Pergunto-lhes: será que não é possível evitar essa repetição de informações, esse mundo de formulários? Será que não é possível um banco de dados único? Penso que sim. E se verificarmos bem, encontraremos nas leis em vigor dispositivos nesse sentido. Por quê não são aplicados?

Recordo-lhes, aqui, minhas reflexões iniciais. E acrescento:

· Será que temos deixado de aplicar o método científico?

· Temos analisado e incorporado o valor das experiências?

· Sabemos o porquê de suas ocorrências?

· Se sabemos, por quê estamos sempre voltando ao mesmo tema?

· Se não sabemos, por quê não sabemos, se estamos sempre vivendo os mesmos fatos, os mesmos problemas?

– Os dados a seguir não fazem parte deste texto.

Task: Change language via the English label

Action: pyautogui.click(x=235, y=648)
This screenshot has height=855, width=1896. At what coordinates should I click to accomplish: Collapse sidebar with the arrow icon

Conquistas de outrora se têm transformado, pouco tempo depois, em coisas do passado, em coisa nenhuma, já que são facilmente esquecidas. E volta-se a fazer a mesma coisa, às vezes piorada, que se fazia antes. Não há memória; não há registro dos processos de mudanças, transformações. É preciso mudar esse estado de coisas.

Na atualidade, a MC Consultoria, para quem tenho a honra de trabalhar, está executando um projeto, desenvolvido pelo Sebrae, em conjunto com o Ministério do Desenvolvimento, Indústria e Comércio Exterior, objeto da Concorrência n. 01/2000, que tem como escopo o desenvolvimento de pesquisa, diagnóstico, estudo técnico, análise e formulação de propostas visando a simplificar, desburocratizar e desregulamentar os processos de registro e legalização de empresas no País, notadamente para as micro e pequenas empresas.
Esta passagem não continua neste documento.